▶ **Consigne 1**
Transcrivez fidèlement le passage de l'article sur le festival Circa qui commence par « Toujours plus haut, plus » et se poursuit jusqu'à « et techniquement exigeant. » inclus.

*****

Focus grandes formes, « Révolte », Johanne Humblet, « Traverser les murs opaques », Marion Collé, « Soirée magique », cie 14:20, « Vent d’ouest », Les P’tits Bras, Circa 2024, Auch

Soirée-Magique-Cie-1420 © Clément-Debailleul

Toujours plus haut, plus fort, plus loin !

Léna Martinelli
Les Trois Coups

Parmi les grands formats programmés au Festival Circa, ces propositions spectaculaires ont retenu toute notre attention. Avec leur énergie punk rock, Les Filles du renard pâle font souffler un vent de révolte, tandis que Marion Collé interroge la capacité de résistance de l’humain dans un spectacle manifeste, dont les mots résonnent fort. La cie 14:20, pionnière de la magie nouvelle, fascine tant les illusions prennent le pas sur le réel. Quant aux P’tits bras, c’est un divertissement de taille, burlesque et techniquement exigeant.

Commencer notre reportage en revoyant Révolte, découvert à sa création, en 2023, mais cette fois-ci dans l’immense Dôme du CIRC, est un plaisir renouvelé. Les Filles du renard pâle (Johanne Humblet ) y affrontent l’adversité avec toujours autant d’énergie, dans un ballet sauvage et sensuel qui exprime l’urgence de vivre et d’agir face à l’absurdité du monde (lire notre critique).

« Traverser les murs opaques », Marion Collé © Philippe Cibille (1 et 2) ; © Vasil Tasevski (3 et 4)

Autre grand format qui valorise la force du collectif, Traverser les murs opaques explore aussi la thématique du soulèvement avec une belle puissance de propos. Profondément inspirée par la pensée du philosophe Georges Didi-Huberman, Marion Collé (Collectif Porte27) interroge notre capacité de résistance. Contre vents et marées, des femmes luttent contre le poids des normes et des contraintes, y compris celles imposées par elles-mêmes.

Traversées fulgurantes de poésie

Quête d’équilibre, foi dans la sensation, désir de sororité, joie de la rencontre, tragédie de l’existence, puissance de l’imaginaire… Dans une écoute totale, les acrobates se suivent, changent de cap, s’accrochent ou s’enroulent, naviguent entre confrontation et solitude, sans jamais se perdre de vue. Elles jouent une partition inspirée et sensible. Leur grammaire gestuelle sublime les mots qui résonnent dans les airs, en équilibre avec la musique. Sur le fil ou au trapèze, les enchaînements ne forment pas un récit linéaire, mais font écho les uns aux autres, comme autant de poèmes incarnés.

Le texte est magnifique. Marion Collé a d’ailleurs remporté plusieurs prix littéraires. Elle s’intéresse à la question de l’engagement de façon lyrique, en creusant « des chemins de traverse pour faire entrer en résonance l’intime avec le monde qui nous entoure et le transformer ». Considérant que la poésie est en mesure de « sauver le monde », elle tente le ré-enchantement, cherche la lumière dans l’obscurité, touche les âmes.

*****

▶ **Consigne 2**
Mettez sous forme de tableau Markdown, avec les colonnes « Numéro » et « Ligne d'enregistrement », les lignes des enregistrements allant de celle qui contient « Podcasts (568, 32) » jusqu'à la fin des enregistrements, bornes comprises. Omettez les lignes vides et les images.

▶ **Enregistrements fournis**
*****

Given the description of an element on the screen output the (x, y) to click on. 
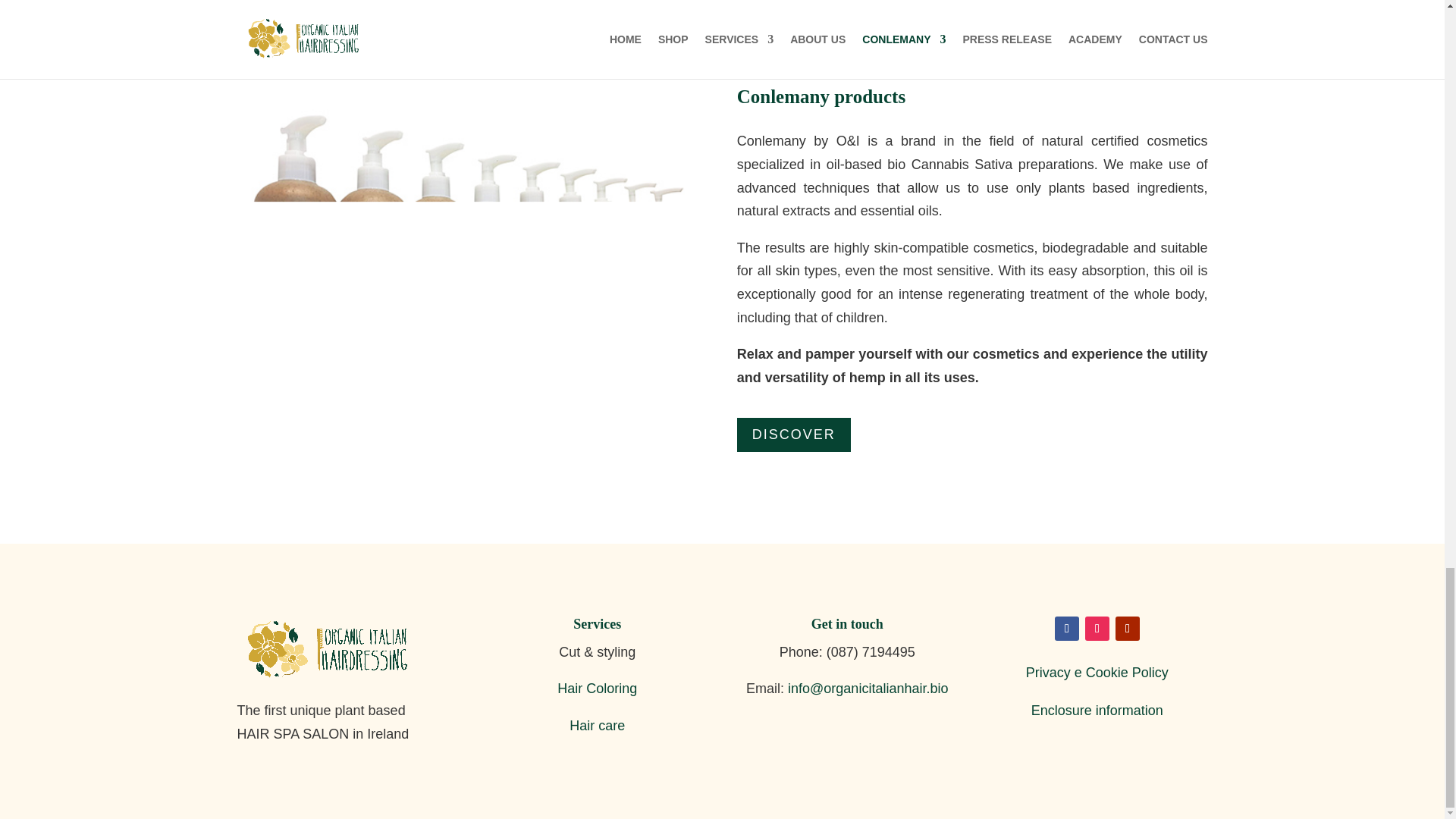
organic-italian-hairdressing-logo-small-1 (330, 650)
Enclosure information (1096, 710)
Follow on Facebook (1066, 628)
Hair care (596, 725)
Hair care (596, 725)
Follow on Instagram (1096, 628)
Privacy e Cookie Policy (1097, 672)
DISCOVER (793, 434)
Follow on Youtube (1127, 628)
Given the description of an element on the screen output the (x, y) to click on. 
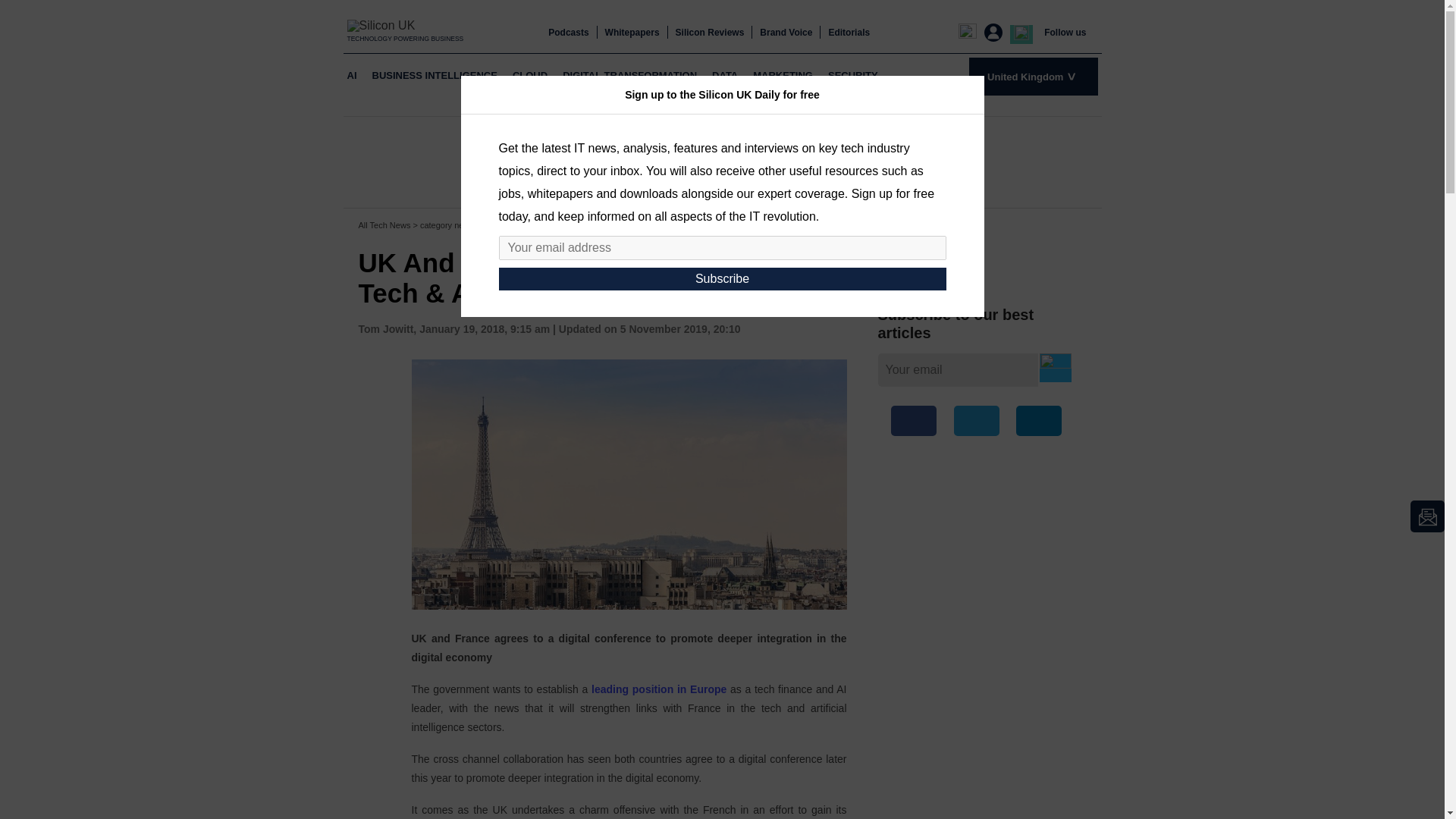
Podcasts (568, 32)
United Kingdom (1033, 76)
SECURITY (853, 76)
Brand Voice (786, 32)
DIGITAL TRANSFORMATION (629, 76)
DATA (724, 76)
CLOUD (529, 76)
Whitepapers (632, 32)
MARKETING (782, 76)
Silicon UK (405, 24)
BUSINESS INTELLIGENCE (434, 76)
Editorials (848, 32)
Follow us (1064, 32)
Silicon Reviews (709, 32)
Given the description of an element on the screen output the (x, y) to click on. 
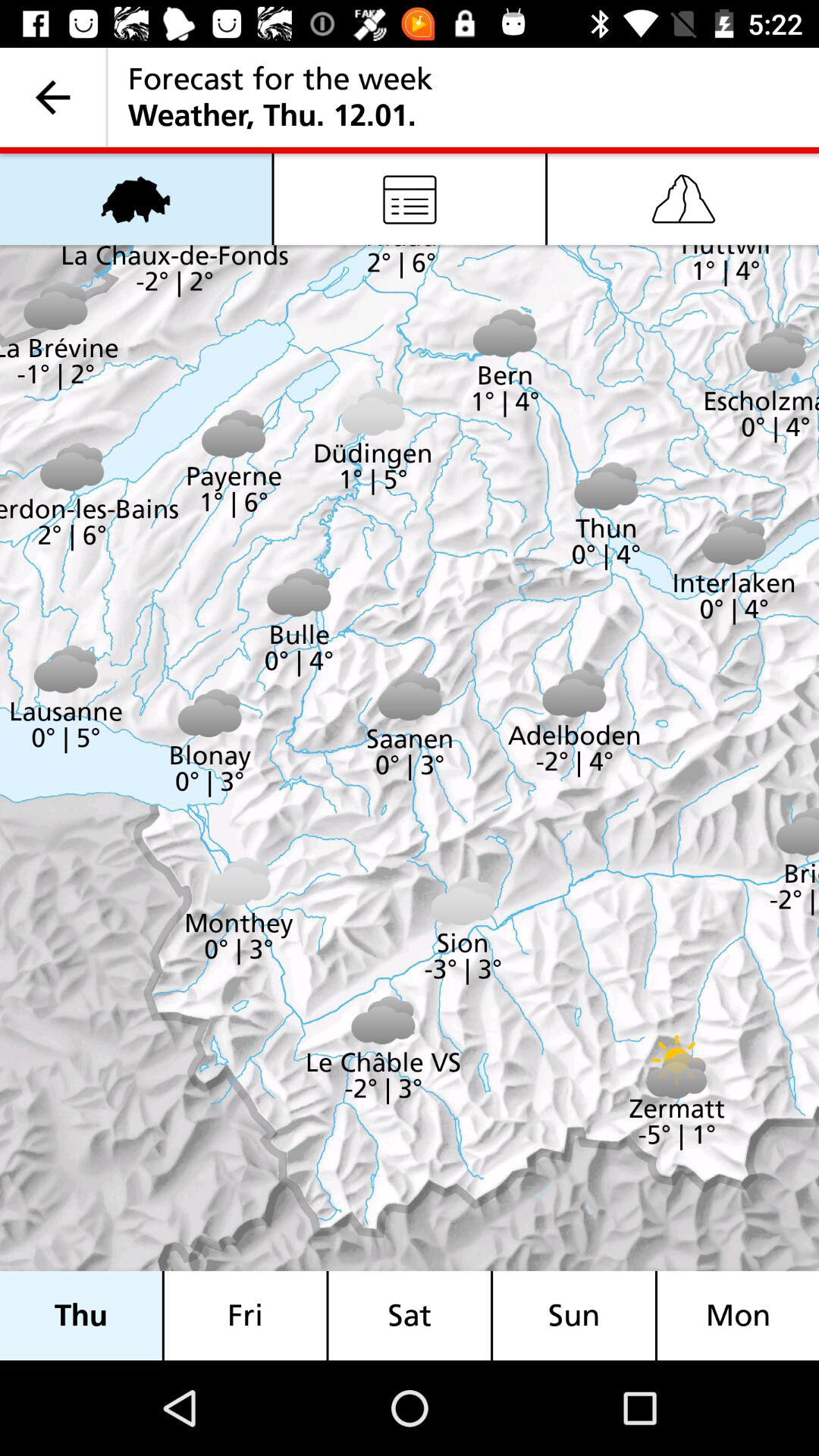
swipe to the fri item (245, 1315)
Given the description of an element on the screen output the (x, y) to click on. 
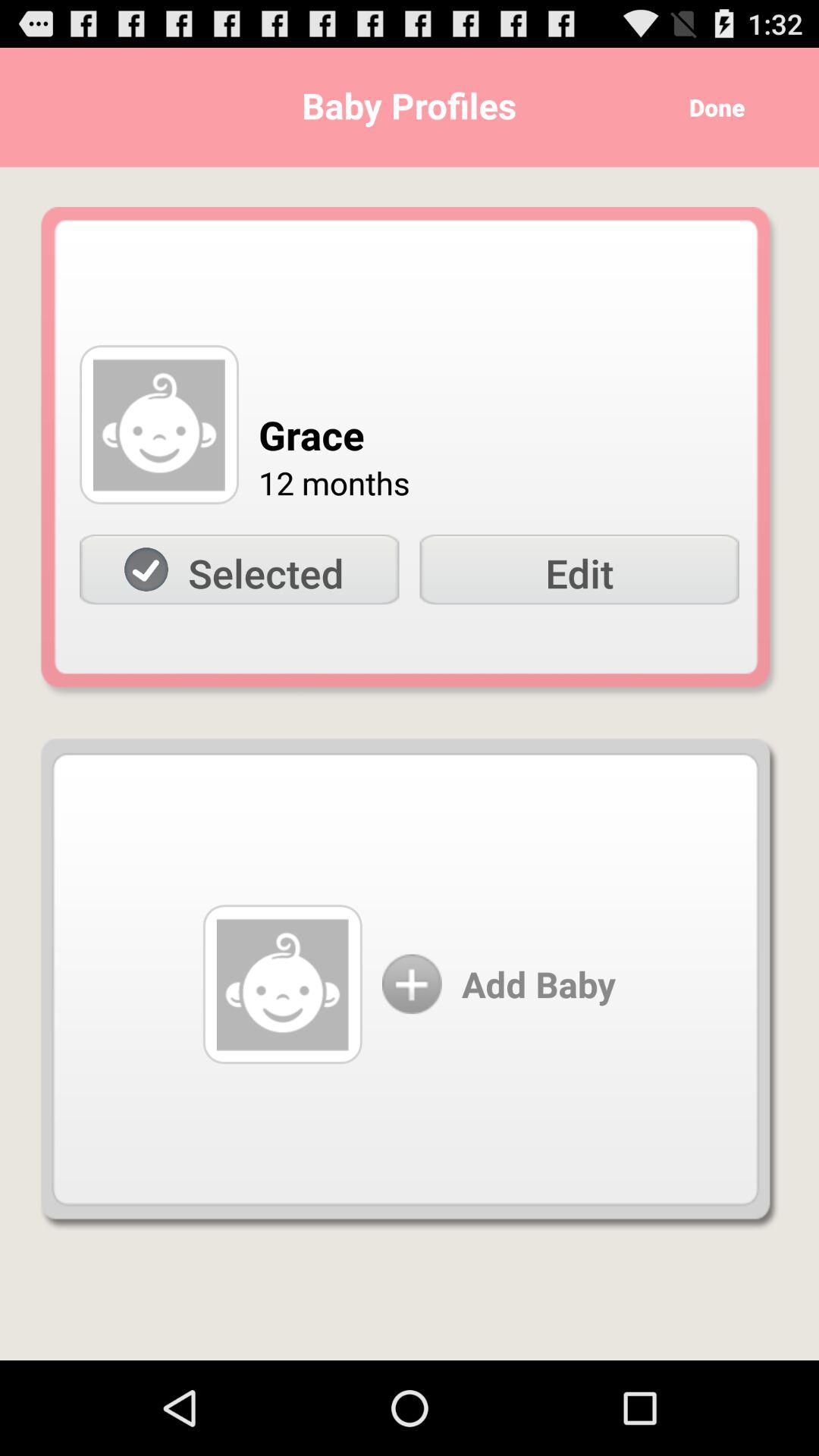
turn on edit on the right (579, 569)
Given the description of an element on the screen output the (x, y) to click on. 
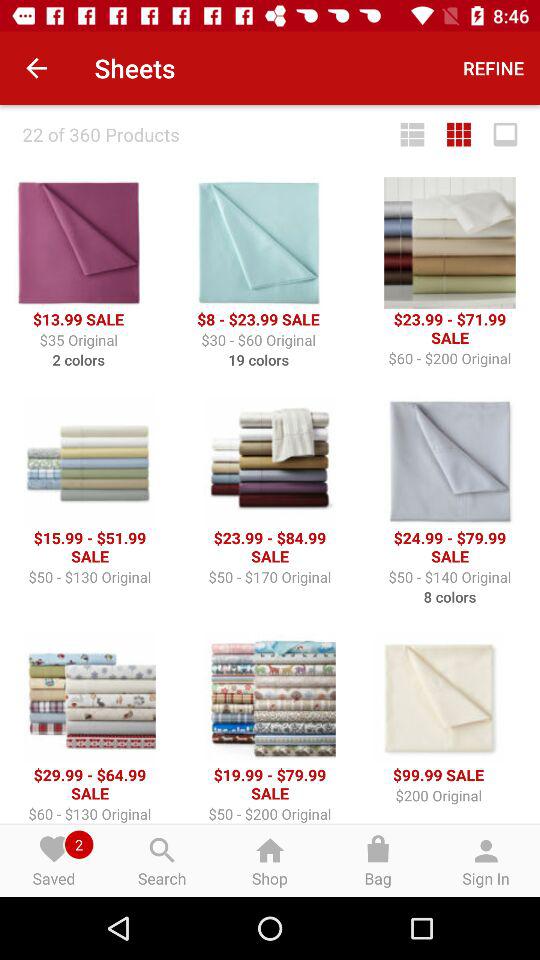
turn on icon below refine (459, 134)
Given the description of an element on the screen output the (x, y) to click on. 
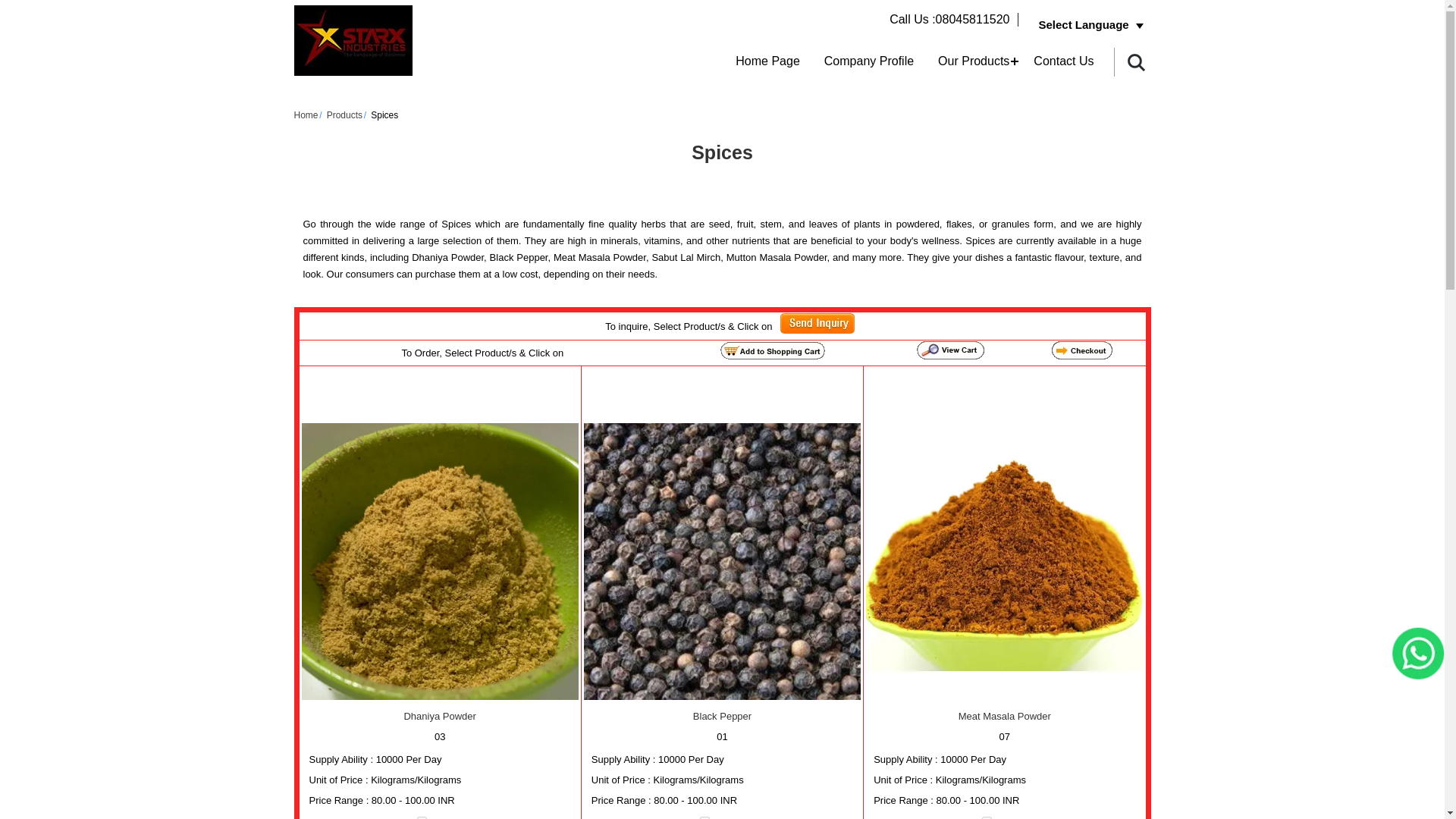
Black Pepper (721, 561)
Checkout (1081, 350)
Starx Industries Private Limited (353, 40)
Send Inquiry (817, 322)
Our Products (974, 61)
Select Language (1090, 24)
Company Profile (869, 61)
Dhaniya Powder (439, 561)
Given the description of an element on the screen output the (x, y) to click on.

*****

▶ **Résultat 1**
Toujours plus haut, plus fort, plus loin !

Léna Martinelli
Les Trois Coups

Parmi les grands formats programmés au Festival Circa, ces propositions spectaculaires ont retenu toute notre attention. Avec leur énergie punk rock, Les Filles du renard pâle font souffler un vent de révolte, tandis que Marion Collé interroge la capacité de résistance de l’humain dans un spectacle manifeste, dont les mots résonnent fort. La cie 14:20, pionnière de la magie nouvelle, fascine tant les illusions prennent le pas sur le réel. Quant aux P’tits bras, c’est un divertissement de taille, burlesque et techniquement exigeant.

▶ **Résultat 2**
| Numéro | Ligne d'enregistrement |
|---|---|
| 1 | Podcasts (568, 32) |
| 2 | United Kingdom (1033, 76) |
| 3 | SECURITY (853, 76) |
| 4 | Brand Voice (786, 32) |
| 5 | DIGITAL TRANSFORMATION (629, 76) |
| 6 | DATA (724, 76) |
| 7 | CLOUD (529, 76) |
| 8 | Whitepapers (632, 32) |
| 9 | MARKETING (782, 76) |
| 10 | Silicon UK (405, 24) |
| 11 | BUSINESS INTELLIGENCE (434, 76) |
| 12 | Editorials (848, 32) |
| 13 | Follow us (1064, 32) |
| 14 | Silicon Reviews (709, 32) |
| 15 | Given the description of an element on the screen output the (x, y) to click on.  |
| 16 | swipe to the fri item (245, 1315) |
| 17 | Given the description of an element on the screen output the (x, y) to click on.  |
| 18 | turn on edit on the right (579, 569) |
| 19 | Given the description of an element on the screen output the (x, y) to click on.  |
| 20 | turn on icon below refine (459, 134) |
| 21 | Given the description of an element on the screen output the (x, y) to click on.  |
| 22 | Black Pepper (721, 561) |
| 23 | Checkout (1081, 350) |
| 24 | Starx Industries Private Limited (353, 40) |
| 25 | Send Inquiry (817, 322) |
| 26 | Our Products (974, 61) |
| 27 | Select Language (1090, 24) |
| 28 | Company Profile (869, 61) |
| 29 | Dhaniya Powder (439, 561) |
| 30 | Given the description of an element on the screen output the (x, y) to click on. |